SMULL gives both the high and low parts , one can do everything with that and it is implemented in the Cortex-M3,
SMMUL gives just the high part and is part of the DSP extension, you need a Cortex M4 for SMMUL.
This is just to avoid misinterpretation.
SMULL is still present in Cortex-M4.
Misinterpretation. Yes I could easily get paranoid about people misinterpreting what I've said! It just seems to happen so easily despite ones best efforts.
By the way some of the Cortex-M4 processors have single precision floating point and that is quite quick.
I just had a look at what gcc does for this and it doesn't do saturation. It could do the work in the same time and saturation I think with
smull hi, lo, x, y
lsr lo,31
qdadd result,lo,hi
Yes, your code example corresponds to the saturated multiplication that I have been using. It takes 3 cycles to complete. The single precision floating point is faster (VMUL.F32 takes 1 cycle) but the 24-bit mantissa has lower resolution than the 32-bit Fract so it can't be considered a direct replacement.
daith, sorry if I posted that. I didn't have much time and about to log-out then but there was a young engineer (I've recently convinced to also study ARM instead of being too dedicated to AVR and PICmicro) who read your reply pertaining to SMULL/SMMUL and wondered if SMULL was excluded in Cortex-M4. I then decided to post such response, hoping that would help prevent some other readers, especially new users of Cortex-M, from also misinterpreting the info.

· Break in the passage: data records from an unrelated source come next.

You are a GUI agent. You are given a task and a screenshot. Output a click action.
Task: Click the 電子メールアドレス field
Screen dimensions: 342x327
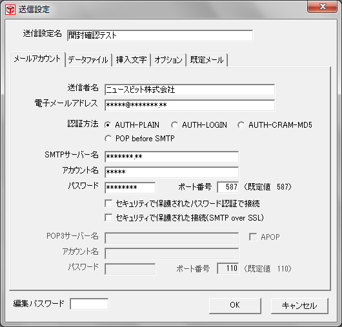pyautogui.click(x=190, y=105)
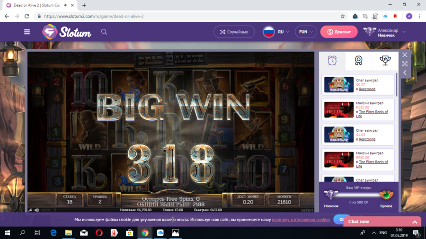Click the VIP status progress bar
The height and width of the screenshot is (239, 426).
[358, 195]
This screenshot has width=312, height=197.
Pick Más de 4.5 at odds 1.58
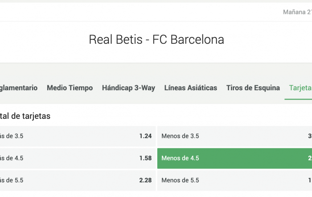78,158
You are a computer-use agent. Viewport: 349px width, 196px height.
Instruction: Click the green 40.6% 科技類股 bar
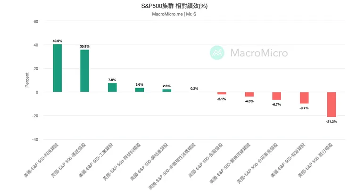(57, 68)
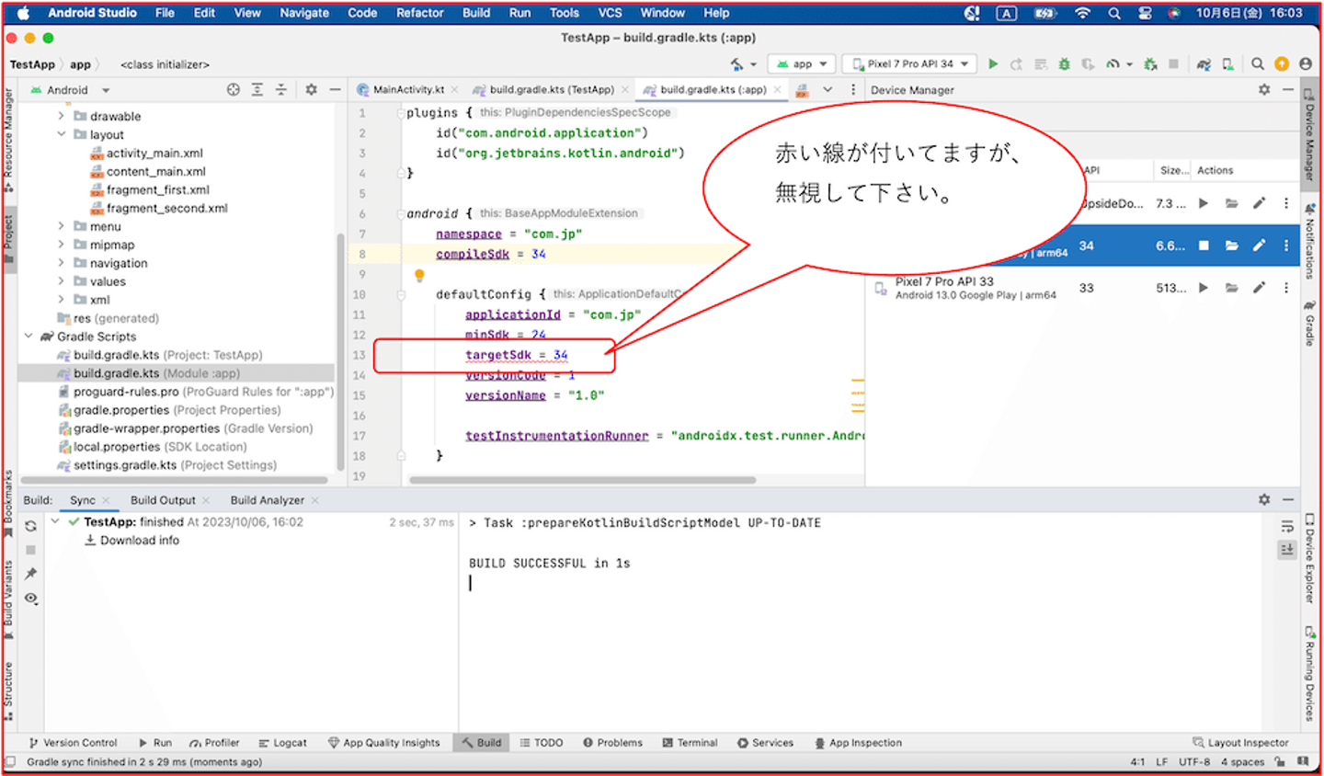Edit the Pixel 7 Pro API 33 device
This screenshot has height=776, width=1324.
click(x=1259, y=288)
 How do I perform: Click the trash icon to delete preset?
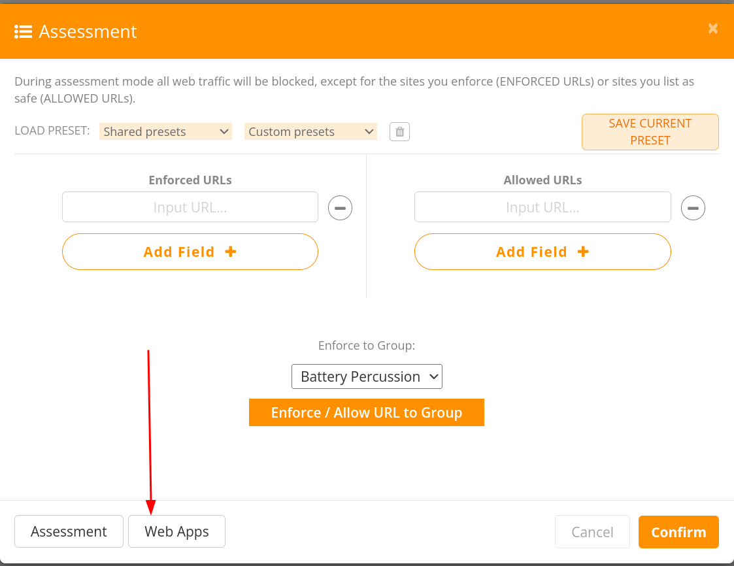pos(399,131)
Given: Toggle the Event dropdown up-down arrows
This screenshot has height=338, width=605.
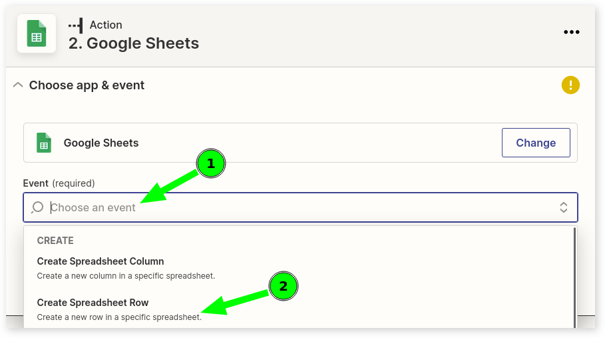Looking at the screenshot, I should 563,207.
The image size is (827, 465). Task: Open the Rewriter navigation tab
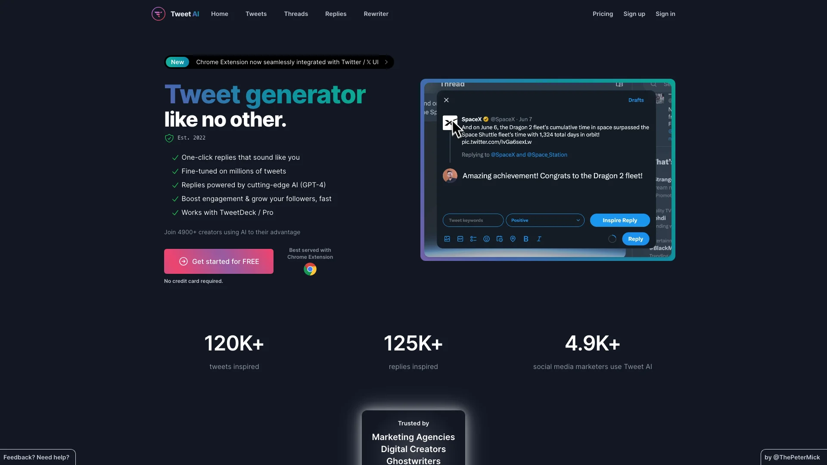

I was agreeing with you. Misinterpreting happens all the time and is very hard to guard against.
This is not an answer to petr's question, I just found myself comparing they way some RISC processors initiated their support for multiplication in hardware.
The MUL instruction was added in ARMv2, SMULL in ARMv3M.
The i960 has multiply instructions generating (the least significant) 32 bits and extended multiply instruction that generates 64 bits stored in two 32-bit registers.
When I was studying the PowerPC (using older generations), I have to learn that to perform 32-bit x 32-bit = 64-bit two instructions must be used, one for getting the high-order 32 bits and one for getting the low-order 32 bits of the result.
When multiplying, MIPS32 uses special registers for storing the high- and low-order words of the result.